We welcome the opportunity to discuss the general scheme of the Central Bank (Individual Accountability Framework) Bill 2021, as published by the Minister for Finance in July. I am joined by my colleague, Ms Seána Cunningham, director of enforcement and anti-money laundering.
The Central Bank is responsible for maintaining monetary and financial stability and ensuring that the financial system works in the interests of the community. The proper and effective regulation of financial services providers is an essential component of that mission. Households and businesses reliant on financial services require a resilient and trustworthy sector in which firms and individuals adhere to a culture of fairness and high standards. Experience has shown that in order for a regulatory framework to work well, it should stimulate high-quality governance and behaviours within firms. Firms need to be effectively managed and organised, individuals need to be clear as to what they are responsible for, and both need to be accountable if they fall short of expected standards.
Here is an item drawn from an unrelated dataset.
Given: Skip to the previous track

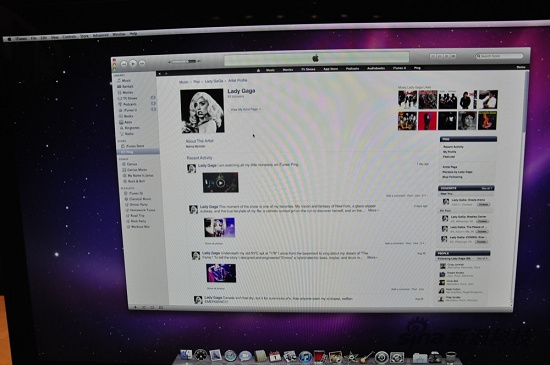Looking at the screenshot, I should [x=124, y=64].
The Central Bank's behaviour and culture report on Irish retail banks recommended the introduction of an enhanced individual accountability framework for individuals working in regulated firms. Our recommendations are reflected in the four key components of the general scheme: first, conduct standards which set out the standards of behaviour the Central Bank expects of regulated firms and individuals working in financial services, with additional standards for senior executives; second, senior executive accountability, which requires clarity as to where responsibility and decision-making lie for different aspects of a firm's business, and accountability in discharging those responsibilities; third, enhancements to the current fitness and probity regime to strengthen the onus on firms to assess proactively individuals in controlled functions on an ongoing basis; and, fourth, an improved enforcement process to ensure we can pursue individuals for misconduct without first having to demonstrate a breach of regulation by the firm itself. These four components complement one another to incentivise positive behaviours and promote improved governance and culture within firms. They will provide a proportionate and predictable framework to help the financial sector fulfil its role of supporting the economy and serving the best interests of consumers and other users of financial services.
The Central Bank operates a framework of assertive risk-based supervision underpinned by the credible threat of enforcement. As at the end of September 2021, the Central Bank has concluded 144 enforcement actions, imposing fines amounting to more than €166.5 million under the administrative sanctions procedure. Individual accountability is already a core focus of our work. We have pursued and sanctioned individual wrongdoing by way of monetary penalty and disqualification. In our gatekeeper role we have prevented unfit individuals from being appointed to senior positions in the financial services industry. The proposed new framework will enhance the effectiveness of our processes for holding firms and individuals to account.
Turning to the key aspects of the general scheme, the proposed conduct standards will apply to all regulated firms, irrespective of sector, comprising common conduct standards for individuals carrying out controlled functions, additional conduct standards for senior executives, and the important general standards for businesses themselves. The conduct standards set out the behaviour expected of firms and their staff, including obligations to conduct themselves with honesty and integrity and to act with due skill, care and diligence and in the interests of consumers. We consider these to be the basic standards that should underpin the provision of financial services and the relationships of trust that are central in this area.
We also believe they are the standards to which most firms and individuals already hold themselves. The additional conduct standards will be applied to senior executives and will require them to meet a standard of reasonable care in how they manage their respective areas of the business.
Effective culture requires both firms and the individuals within them to adhere to high standards. The proposed framework therefore retains the existing accountability requirements for the collective actions of firms and adds effective participation in collective decision-making as a component of individual accountability. We believe this represents an important integration of these two components. The senior executive accountability element of the framework requires in-scope firms to set out clearly and comprehensively where responsibility and decision-making lie in order to ensure transparency. Firms will be required to provide statements of responsibility for each senior executive function which clearly set out his or her role and responsibilities, in addition to a management responsibilities map for the firm documenting key management and governance arrangements.
We expect that implementation of the senior executive accountability regime, SEAR, will support senior management in implementing an effective governance framework by identifying how risks are managed and any gaps which may arise. This has been the experience in the UK, whereby the senior manager and certification regime has been credited by firms as providing a sound framework for enhancing governance.
The fitness and probity framework will be enhanced by including a requirement for firms to certify, on an annual basis, that individuals exercising a controlled function remain fit and proper. This introduction of a positive duty on firms to certify each control function strengthens the focus on the responsibility of firms for the conduct of their staff and their corporate culture. The Central Bank’s primary enforcement process, the administrative sanctions procedure, ASP, will be enhanced to enable us to take enforcement action against individuals without first needing to establish wrongdoing by the firm. The general scheme provides the Central Bank with regulation-making and guidance powers. Once the proposed Bill has been enacted, we will move quickly to consult on these.
The objective of the individual accountability framework, IAF, proposals is to ensure good standards of governance and behaviour amongst financial firms to the ultimate benefit of consumers and investors while respecting the key principles of proportionality and predictability. It will help firms identify risks before they crystallise, facilitate greater internal challenge and ultimately should result in fewer serious issues in the sector. Where serious issues do arise, we will not hesitate to take enforcement action, using the enhanced toolkit of the framework to ensure individual as well as firm-level accountability.
We welcome the publication of the general scheme and will continue to work with the Department, the Oireachtas and this committee to progress this important proposed legislation. We look forward to questions from members.